The data: Begin
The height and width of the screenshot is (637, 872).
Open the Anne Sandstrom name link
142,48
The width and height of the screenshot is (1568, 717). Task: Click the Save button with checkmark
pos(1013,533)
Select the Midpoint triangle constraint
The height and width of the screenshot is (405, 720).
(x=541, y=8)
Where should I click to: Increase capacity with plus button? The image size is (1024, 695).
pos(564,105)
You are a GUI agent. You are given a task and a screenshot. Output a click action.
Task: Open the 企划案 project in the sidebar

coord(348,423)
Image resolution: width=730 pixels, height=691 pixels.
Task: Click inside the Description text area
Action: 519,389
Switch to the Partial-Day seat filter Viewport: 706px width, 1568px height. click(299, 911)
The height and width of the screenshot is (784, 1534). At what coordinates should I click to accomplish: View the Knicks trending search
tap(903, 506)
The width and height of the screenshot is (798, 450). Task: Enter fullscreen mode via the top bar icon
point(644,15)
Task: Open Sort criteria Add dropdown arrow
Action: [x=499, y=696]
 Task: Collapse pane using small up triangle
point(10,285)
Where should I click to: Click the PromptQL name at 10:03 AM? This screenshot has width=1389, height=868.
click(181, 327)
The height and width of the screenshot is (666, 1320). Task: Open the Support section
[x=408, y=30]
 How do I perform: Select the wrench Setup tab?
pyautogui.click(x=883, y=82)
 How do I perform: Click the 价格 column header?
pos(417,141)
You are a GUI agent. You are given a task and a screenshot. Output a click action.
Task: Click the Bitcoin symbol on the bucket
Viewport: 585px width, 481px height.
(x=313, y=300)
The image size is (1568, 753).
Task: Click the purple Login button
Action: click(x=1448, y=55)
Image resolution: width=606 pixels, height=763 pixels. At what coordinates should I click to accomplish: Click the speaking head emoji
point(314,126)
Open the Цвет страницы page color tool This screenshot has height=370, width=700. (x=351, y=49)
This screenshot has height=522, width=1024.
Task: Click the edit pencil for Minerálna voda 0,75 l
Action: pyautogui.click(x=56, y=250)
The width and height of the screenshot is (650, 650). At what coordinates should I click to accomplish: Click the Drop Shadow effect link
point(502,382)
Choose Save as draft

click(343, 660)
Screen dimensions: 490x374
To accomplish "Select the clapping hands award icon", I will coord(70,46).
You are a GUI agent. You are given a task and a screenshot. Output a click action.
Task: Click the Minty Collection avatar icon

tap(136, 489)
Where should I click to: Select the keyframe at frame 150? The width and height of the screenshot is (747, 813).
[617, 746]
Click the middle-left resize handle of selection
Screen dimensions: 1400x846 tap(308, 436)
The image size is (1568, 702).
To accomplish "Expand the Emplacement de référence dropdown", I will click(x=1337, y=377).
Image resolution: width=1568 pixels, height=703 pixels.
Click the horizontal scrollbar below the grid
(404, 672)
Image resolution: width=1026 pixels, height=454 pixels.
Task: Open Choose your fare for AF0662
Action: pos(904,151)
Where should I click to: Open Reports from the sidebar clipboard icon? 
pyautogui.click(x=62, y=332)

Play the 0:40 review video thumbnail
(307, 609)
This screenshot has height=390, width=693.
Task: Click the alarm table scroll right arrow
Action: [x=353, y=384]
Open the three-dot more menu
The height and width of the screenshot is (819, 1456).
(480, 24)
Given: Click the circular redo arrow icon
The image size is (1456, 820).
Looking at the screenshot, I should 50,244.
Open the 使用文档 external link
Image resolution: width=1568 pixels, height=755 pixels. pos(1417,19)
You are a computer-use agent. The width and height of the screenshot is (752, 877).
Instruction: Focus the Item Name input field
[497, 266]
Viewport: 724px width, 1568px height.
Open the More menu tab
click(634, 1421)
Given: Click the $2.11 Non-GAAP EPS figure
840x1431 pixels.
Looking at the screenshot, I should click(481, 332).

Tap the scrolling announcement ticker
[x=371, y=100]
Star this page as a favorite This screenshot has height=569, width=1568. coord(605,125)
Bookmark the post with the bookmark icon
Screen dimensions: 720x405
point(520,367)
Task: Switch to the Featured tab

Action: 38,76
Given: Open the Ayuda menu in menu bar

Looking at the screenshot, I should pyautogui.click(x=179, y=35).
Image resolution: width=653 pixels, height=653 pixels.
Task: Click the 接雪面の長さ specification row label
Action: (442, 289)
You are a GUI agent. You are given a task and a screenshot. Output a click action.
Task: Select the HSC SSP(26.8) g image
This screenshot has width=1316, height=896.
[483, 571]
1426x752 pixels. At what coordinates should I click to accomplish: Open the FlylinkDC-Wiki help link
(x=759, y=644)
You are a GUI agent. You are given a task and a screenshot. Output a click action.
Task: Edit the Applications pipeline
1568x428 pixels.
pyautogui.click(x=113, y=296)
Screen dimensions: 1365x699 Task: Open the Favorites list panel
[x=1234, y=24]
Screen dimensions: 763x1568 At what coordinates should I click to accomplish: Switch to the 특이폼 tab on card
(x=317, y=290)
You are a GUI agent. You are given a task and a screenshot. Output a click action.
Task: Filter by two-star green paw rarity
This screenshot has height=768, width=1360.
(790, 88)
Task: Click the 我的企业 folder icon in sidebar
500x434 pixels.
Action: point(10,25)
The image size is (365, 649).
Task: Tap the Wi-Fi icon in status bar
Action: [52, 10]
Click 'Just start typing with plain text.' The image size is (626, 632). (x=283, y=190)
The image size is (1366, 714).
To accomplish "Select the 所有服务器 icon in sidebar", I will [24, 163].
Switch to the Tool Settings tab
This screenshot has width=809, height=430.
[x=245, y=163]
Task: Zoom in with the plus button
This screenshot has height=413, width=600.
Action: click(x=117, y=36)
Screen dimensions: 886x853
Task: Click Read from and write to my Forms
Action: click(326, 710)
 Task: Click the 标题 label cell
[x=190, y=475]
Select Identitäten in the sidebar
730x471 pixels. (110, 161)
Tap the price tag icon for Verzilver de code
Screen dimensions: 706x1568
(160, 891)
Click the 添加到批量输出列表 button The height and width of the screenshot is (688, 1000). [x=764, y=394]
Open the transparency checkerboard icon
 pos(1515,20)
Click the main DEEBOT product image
The data: End
_Activity:_
Could you output every record above exactly as written?

_Task answer:_
The height and width of the screenshot is (637, 872).
Open the Anne Sandstrom name link
142,48
The width and height of the screenshot is (1568, 717). Task: Click the Save button with checkmark
pos(1013,533)
Select the Midpoint triangle constraint
The height and width of the screenshot is (405, 720).
(x=541, y=8)
Where should I click to: Increase capacity with plus button? The image size is (1024, 695).
pos(564,105)
You are a GUI agent. You are given a task and a screenshot. Output a click action.
Task: Open the 企划案 project in the sidebar

coord(348,423)
Image resolution: width=730 pixels, height=691 pixels.
Task: Click inside the Description text area
Action: 519,389
Switch to the Partial-Day seat filter Viewport: 706px width, 1568px height. click(299, 911)
The height and width of the screenshot is (784, 1534). At what coordinates should I click to accomplish: View the Knicks trending search
tap(903, 506)
The width and height of the screenshot is (798, 450). Task: Enter fullscreen mode via the top bar icon
point(644,15)
Task: Open Sort criteria Add dropdown arrow
Action: [x=499, y=696]
 Task: Collapse pane using small up triangle
point(10,285)
Where should I click to: Click the PromptQL name at 10:03 AM? This screenshot has width=1389, height=868.
click(181, 327)
The height and width of the screenshot is (666, 1320). Task: Open the Support section
[x=408, y=30]
 How do I perform: Select the wrench Setup tab?
pyautogui.click(x=883, y=82)
 How do I perform: Click the 价格 column header?
pos(417,141)
You are a GUI agent. You are given a task and a screenshot. Output a click action.
Task: Click the Bitcoin symbol on the bucket
Viewport: 585px width, 481px height.
(x=313, y=300)
The image size is (1568, 753).
Task: Click the purple Login button
Action: click(x=1448, y=55)
Image resolution: width=606 pixels, height=763 pixels. At what coordinates should I click to accomplish: Click the speaking head emoji
point(314,126)
Open the Цвет страницы page color tool This screenshot has height=370, width=700. (x=351, y=49)
This screenshot has height=522, width=1024.
Task: Click the edit pencil for Minerálna voda 0,75 l
Action: pyautogui.click(x=56, y=250)
The width and height of the screenshot is (650, 650). At what coordinates should I click to accomplish: Click the Drop Shadow effect link
point(502,382)
Choose Save as draft

click(343, 660)
Screen dimensions: 490x374
To accomplish "Select the clapping hands award icon", I will coord(70,46).
You are a GUI agent. You are given a task and a screenshot. Output a click action.
Task: Click the Minty Collection avatar icon

tap(136, 489)
Where should I click to: Select the keyframe at frame 150? The width and height of the screenshot is (747, 813).
[617, 746]
Click the middle-left resize handle of selection
Screen dimensions: 1400x846 tap(308, 436)
The image size is (1568, 702).
To accomplish "Expand the Emplacement de référence dropdown", I will click(x=1337, y=377).
Image resolution: width=1568 pixels, height=703 pixels.
Click the horizontal scrollbar below the grid
(404, 672)
Image resolution: width=1026 pixels, height=454 pixels.
Task: Open Choose your fare for AF0662
Action: pos(904,151)
Where should I click to: Open Reports from the sidebar clipboard icon? 
pyautogui.click(x=62, y=332)

Play the 0:40 review video thumbnail
(307, 609)
This screenshot has height=390, width=693.
Task: Click the alarm table scroll right arrow
Action: [x=353, y=384]
Open the three-dot more menu
The height and width of the screenshot is (819, 1456).
(480, 24)
Given: Click the circular redo arrow icon
The image size is (1456, 820).
Looking at the screenshot, I should 50,244.
Open the 使用文档 external link
Image resolution: width=1568 pixels, height=755 pixels. pos(1417,19)
You are a computer-use agent. The width and height of the screenshot is (752, 877).
Instruction: Focus the Item Name input field
[497, 266]
Viewport: 724px width, 1568px height.
Open the More menu tab
click(634, 1421)
Given: Click the $2.11 Non-GAAP EPS figure
840x1431 pixels.
Looking at the screenshot, I should click(481, 332).

Tap the scrolling announcement ticker
[x=371, y=100]
Star this page as a favorite This screenshot has height=569, width=1568. coord(605,125)
Bookmark the post with the bookmark icon
Screen dimensions: 720x405
point(520,367)
Task: Switch to the Featured tab

Action: 38,76
Given: Open the Ayuda menu in menu bar

Looking at the screenshot, I should pyautogui.click(x=179, y=35).
Image resolution: width=653 pixels, height=653 pixels.
Task: Click the 接雪面の長さ specification row label
Action: (442, 289)
You are a GUI agent. You are given a task and a screenshot. Output a click action.
Task: Select the HSC SSP(26.8) g image
This screenshot has width=1316, height=896.
[483, 571]
1426x752 pixels. At what coordinates should I click to accomplish: Open the FlylinkDC-Wiki help link
(x=759, y=644)
You are a GUI agent. You are given a task and a screenshot. Output a click action.
Task: Edit the Applications pipeline
1568x428 pixels.
pyautogui.click(x=113, y=296)
Screen dimensions: 1365x699 Task: Open the Favorites list panel
[x=1234, y=24]
Screen dimensions: 763x1568 At what coordinates should I click to accomplish: Switch to the 특이폼 tab on card
(x=317, y=290)
You are a GUI agent. You are given a task and a screenshot. Output a click action.
Task: Filter by two-star green paw rarity
This screenshot has height=768, width=1360.
(790, 88)
Task: Click the 我的企业 folder icon in sidebar
500x434 pixels.
Action: point(10,25)
The image size is (365, 649).
Task: Tap the Wi-Fi icon in status bar
Action: [52, 10]
Click 'Just start typing with plain text.' The image size is (626, 632). (x=283, y=190)
The image size is (1366, 714).
To accomplish "Select the 所有服务器 icon in sidebar", I will [24, 163].
Switch to the Tool Settings tab
This screenshot has width=809, height=430.
[x=245, y=163]
Task: Zoom in with the plus button
This screenshot has height=413, width=600.
Action: click(x=117, y=36)
Screen dimensions: 886x853
Task: Click Read from and write to my Forms
Action: click(326, 710)
 Task: Click the 标题 label cell
[x=190, y=475]
Select Identitäten in the sidebar
730x471 pixels. (110, 161)
Tap the price tag icon for Verzilver de code
Screen dimensions: 706x1568
(160, 891)
Click the 添加到批量输出列表 button The height and width of the screenshot is (688, 1000). [x=764, y=394]
Open the transparency checkerboard icon
 pos(1515,20)
Click the main DEEBOT product image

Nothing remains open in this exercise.